▶ _Passage choisi_
○ ○ ○ ○ ○

Le hérisson de 22 h 15

Moments sourires de l’été avec une (énooorme) surprise à la fin

Bienvenue dans mon entre bleu, pardon, dans mon entre deux.

Un entre deux, comme je vous l’écrivais l’autre jour, entre vacances au bord de l’eau et rentrée à petits carreaux. Entre deux temps et trois vagues je flotte. Entre un avant et un après, dans la langueur de l’été, et l’attente perlée, inavouée. Celle de refiler mes filles à l’éducation nationale pour pouvoir prendre une grande inspiration, debout face à la fenêtre, et me repousser d’un coup de l’appui, en soufflant : « C’est maintenant ». L’attente de l’éclosion d’un projet de longue haleine, aboutissement de la métamorphose, craquement de la chrysalide, il va naître c’est pour bientôt, les premières contractions serrent la gorge et le ventre.

C’est maintenant.

Disons que c’est bientôt, la main tendue pourrait le toucher, mais, sait-on jamais quand il s’agit du futur : demain ou la semaine prochaine ne vont-ils pas me filer entre les doigts ? Ils coulent et s’échappent, à l’aval de ma rivière. En équilibre sur les galets de mon gué, mes amis fidèles, je m’accroche d’une main à la falaise avant de me propulser vers l’autre côté, sans balancier ni garde-corps, temps et respiration suspendus. Sur l’autre bord, l’après, je rejoindrai ce demain où j’ai rendez-vous.

Un rendez-vous secret, jusqu’à la fin de cet article.

Au fil de l’écriture, cet après-midi, il me semble que chaque mot me rapproche de la décision de briser le silence comme on brise avec un petit marteau rouge, la glace du bouton d’arrêt d’urgence dans un train. Ma main se tend vers l’outil, hésite et s’abaisse, puis, fascinée, se rapproche à nouveau. Dans ce cas, il s’agit plutôt d’un bouton de lancement, une manette qui libère le frein.

Nous verrons bien, vous et moi, ce que mes doigts décideront. Je leur laisse la main.

Voulez-vous bien me tendre la vôtre ? J’ai un peu peur.

En attendant, je voudrais vous raconter mes sourires de l’été, vous les prêter comme on confie des bocaux à la voisine qui fait des confitures d’abricot et se trouve à court, la louche fumante à la main. Tenez, mes pots dépareillés, aux couvercles en Vichy rouge et blanc ou parsemés de fleurettes jaunes et violettes, tenez, mes pots aux traces d’étiquettes mal décollées au lave-vaisselle, qui promettent encore, sur un verre vide, la mûre de 2019, la fraise ou la groseille de 2020 et le cassis de 2021. Tenez, remplissez-les. Ça peut toujours servir.

○ ○ ○ ○ ○

▶ _Consignes_
Dites si chaque affirmation concorde avec le passage choisi ci-dessus, en répondant par oui ou par non et en citant les mots décisifs de ce passage : (a) les pots ont des couvercles en Vichy bleu et blanc ; (b) le rendez-vous reste secret jusqu’à la fin de l’article ; (c) un pot annonce encore la mûre de 2021.

○ ○ ○ ○ ○

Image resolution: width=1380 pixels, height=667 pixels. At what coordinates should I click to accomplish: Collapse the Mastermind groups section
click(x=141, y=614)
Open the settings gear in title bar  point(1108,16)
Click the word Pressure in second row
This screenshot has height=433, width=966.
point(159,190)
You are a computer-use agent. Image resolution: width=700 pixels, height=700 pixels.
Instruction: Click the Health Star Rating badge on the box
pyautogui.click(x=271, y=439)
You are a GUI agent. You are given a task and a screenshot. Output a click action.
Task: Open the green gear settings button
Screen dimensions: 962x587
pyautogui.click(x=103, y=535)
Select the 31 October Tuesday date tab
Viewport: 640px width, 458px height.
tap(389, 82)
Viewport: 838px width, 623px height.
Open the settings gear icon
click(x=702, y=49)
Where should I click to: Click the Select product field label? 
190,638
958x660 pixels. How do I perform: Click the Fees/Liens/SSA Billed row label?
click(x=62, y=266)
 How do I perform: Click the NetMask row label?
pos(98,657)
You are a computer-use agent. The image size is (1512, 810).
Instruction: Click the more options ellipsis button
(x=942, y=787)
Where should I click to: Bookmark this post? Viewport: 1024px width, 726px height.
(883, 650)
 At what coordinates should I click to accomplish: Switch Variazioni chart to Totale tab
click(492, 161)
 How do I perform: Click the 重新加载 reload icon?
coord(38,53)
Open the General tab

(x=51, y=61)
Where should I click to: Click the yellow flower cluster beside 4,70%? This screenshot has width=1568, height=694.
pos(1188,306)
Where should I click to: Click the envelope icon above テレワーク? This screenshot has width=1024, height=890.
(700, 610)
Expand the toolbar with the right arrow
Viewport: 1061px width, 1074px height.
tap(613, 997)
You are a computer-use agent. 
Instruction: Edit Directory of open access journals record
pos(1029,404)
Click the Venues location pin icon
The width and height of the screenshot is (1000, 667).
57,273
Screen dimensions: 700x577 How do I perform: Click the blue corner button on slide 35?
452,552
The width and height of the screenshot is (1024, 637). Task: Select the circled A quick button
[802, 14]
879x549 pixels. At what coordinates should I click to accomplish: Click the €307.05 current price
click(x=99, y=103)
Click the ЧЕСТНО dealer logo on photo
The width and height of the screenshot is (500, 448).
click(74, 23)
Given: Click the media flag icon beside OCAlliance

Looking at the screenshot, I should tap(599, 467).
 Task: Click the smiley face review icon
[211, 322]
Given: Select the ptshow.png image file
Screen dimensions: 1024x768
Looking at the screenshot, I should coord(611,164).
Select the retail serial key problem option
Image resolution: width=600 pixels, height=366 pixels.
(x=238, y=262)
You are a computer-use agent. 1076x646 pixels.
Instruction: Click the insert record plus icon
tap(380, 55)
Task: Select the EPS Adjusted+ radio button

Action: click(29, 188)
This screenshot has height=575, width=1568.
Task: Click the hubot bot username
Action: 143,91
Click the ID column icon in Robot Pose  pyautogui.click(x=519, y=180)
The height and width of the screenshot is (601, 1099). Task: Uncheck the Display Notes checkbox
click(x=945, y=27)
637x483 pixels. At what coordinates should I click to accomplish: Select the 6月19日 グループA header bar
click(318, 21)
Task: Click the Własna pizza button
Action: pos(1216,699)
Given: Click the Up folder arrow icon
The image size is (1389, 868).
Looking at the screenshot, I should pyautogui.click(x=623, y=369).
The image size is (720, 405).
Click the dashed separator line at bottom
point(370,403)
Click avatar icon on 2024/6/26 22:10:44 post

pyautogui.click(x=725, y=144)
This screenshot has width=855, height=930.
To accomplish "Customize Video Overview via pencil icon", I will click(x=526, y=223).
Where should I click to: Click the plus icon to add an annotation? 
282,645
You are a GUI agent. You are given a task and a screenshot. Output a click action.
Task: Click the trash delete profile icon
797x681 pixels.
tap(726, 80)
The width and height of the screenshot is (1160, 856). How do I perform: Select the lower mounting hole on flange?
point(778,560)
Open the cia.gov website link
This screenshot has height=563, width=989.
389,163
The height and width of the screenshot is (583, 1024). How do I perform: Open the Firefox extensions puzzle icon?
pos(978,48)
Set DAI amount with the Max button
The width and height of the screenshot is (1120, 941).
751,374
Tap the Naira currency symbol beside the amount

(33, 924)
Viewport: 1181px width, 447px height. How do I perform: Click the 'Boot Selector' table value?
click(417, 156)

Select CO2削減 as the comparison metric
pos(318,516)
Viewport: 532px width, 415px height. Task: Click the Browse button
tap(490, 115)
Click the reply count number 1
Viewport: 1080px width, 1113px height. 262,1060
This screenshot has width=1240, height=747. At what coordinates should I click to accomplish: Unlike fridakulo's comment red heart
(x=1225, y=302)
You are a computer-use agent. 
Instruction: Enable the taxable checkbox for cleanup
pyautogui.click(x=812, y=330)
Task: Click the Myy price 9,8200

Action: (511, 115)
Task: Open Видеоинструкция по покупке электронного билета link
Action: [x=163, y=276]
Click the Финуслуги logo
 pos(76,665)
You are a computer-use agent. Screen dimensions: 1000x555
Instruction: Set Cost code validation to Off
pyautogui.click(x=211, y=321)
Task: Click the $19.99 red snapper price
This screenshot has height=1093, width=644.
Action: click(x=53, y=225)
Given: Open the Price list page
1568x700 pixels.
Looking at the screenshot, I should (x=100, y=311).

○ ○ ○ ○ ○

▶ _Réponse ci-dessous_
(a) Non : « aux couvercles en Vichy rouge et blanc ».
(b) Oui : « Un rendez-vous secret, jusqu’à la fin de cet article. »
(c) Non : « la mûre de 2019 ».